··· Provided information ···
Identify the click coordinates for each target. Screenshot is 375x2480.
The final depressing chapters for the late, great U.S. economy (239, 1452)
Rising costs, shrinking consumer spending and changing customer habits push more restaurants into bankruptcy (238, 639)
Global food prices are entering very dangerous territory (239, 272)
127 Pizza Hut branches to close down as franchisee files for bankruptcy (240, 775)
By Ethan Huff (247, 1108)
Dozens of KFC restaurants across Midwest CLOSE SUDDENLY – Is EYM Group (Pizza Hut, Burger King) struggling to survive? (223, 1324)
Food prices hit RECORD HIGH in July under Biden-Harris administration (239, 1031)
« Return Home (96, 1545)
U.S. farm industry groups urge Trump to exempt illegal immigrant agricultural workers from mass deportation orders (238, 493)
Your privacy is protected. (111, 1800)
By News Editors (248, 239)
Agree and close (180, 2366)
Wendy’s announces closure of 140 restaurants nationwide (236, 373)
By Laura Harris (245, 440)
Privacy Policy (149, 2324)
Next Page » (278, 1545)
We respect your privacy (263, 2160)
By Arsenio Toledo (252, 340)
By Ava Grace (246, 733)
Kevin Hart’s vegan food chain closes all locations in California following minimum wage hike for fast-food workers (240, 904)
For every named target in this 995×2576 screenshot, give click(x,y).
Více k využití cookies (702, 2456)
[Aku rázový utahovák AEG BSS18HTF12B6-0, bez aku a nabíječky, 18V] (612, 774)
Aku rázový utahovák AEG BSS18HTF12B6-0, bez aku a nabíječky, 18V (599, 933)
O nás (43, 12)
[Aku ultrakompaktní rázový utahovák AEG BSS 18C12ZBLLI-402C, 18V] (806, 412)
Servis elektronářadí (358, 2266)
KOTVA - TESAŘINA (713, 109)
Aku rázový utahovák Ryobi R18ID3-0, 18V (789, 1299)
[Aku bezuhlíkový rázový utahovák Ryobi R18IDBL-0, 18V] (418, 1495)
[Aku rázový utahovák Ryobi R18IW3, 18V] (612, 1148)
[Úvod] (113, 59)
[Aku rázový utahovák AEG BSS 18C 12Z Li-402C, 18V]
···
Your objective => Copy each record exactly, leaving nothing out.

Problem solution =>
Identify the click coordinates for each target. Screenshot is 375x2480.
The final depressing chapters for the late, great U.S. economy (239, 1452)
Rising costs, shrinking consumer spending and changing customer habits push more restaurants into bankruptcy (238, 639)
Global food prices are entering very dangerous territory (239, 272)
127 Pizza Hut branches to close down as franchisee files for bankruptcy (240, 775)
By Ethan Huff (247, 1108)
Dozens of KFC restaurants across Midwest CLOSE SUDDENLY – Is EYM Group (Pizza Hut, Burger King) struggling to survive? (223, 1324)
Food prices hit RECORD HIGH in July under Biden-Harris administration (239, 1031)
« Return Home (96, 1545)
U.S. farm industry groups urge Trump to exempt illegal immigrant agricultural workers from mass deportation orders (238, 493)
Your privacy is protected. (111, 1800)
By News Editors (248, 239)
Agree and close (180, 2366)
Wendy’s announces closure of 140 restaurants nationwide (236, 373)
By Laura Harris (245, 440)
Privacy Policy (149, 2324)
Next Page » (278, 1545)
We respect your privacy (263, 2160)
By Arsenio Toledo (252, 340)
By Ava Grace (246, 733)
Kevin Hart’s vegan food chain closes all locations in California following minimum wage hike for fast-food workers (240, 904)
For every named target in this 995×2576 screenshot, give click(x,y).
Více k využití cookies (702, 2456)
[Aku rázový utahovák AEG BSS18HTF12B6-0, bez aku a nabíječky, 18V] (612, 774)
Aku rázový utahovák AEG BSS18HTF12B6-0, bez aku a nabíječky, 18V (599, 933)
O nás (43, 12)
[Aku ultrakompaktní rázový utahovák AEG BSS 18C12ZBLLI-402C, 18V] (806, 412)
Servis elektronářadí (358, 2266)
KOTVA - TESAŘINA (713, 109)
Aku rázový utahovák Ryobi R18ID3-0, 18V (789, 1299)
[Aku bezuhlíkový rázový utahovák Ryobi R18IDBL-0, 18V] (418, 1495)
[Aku rázový utahovák Ryobi R18IW3, 18V] (612, 1148)
[Úvod] (113, 59)
[Aku rázový utahovák AEG BSS 18C 12Z Li-402C, 18V]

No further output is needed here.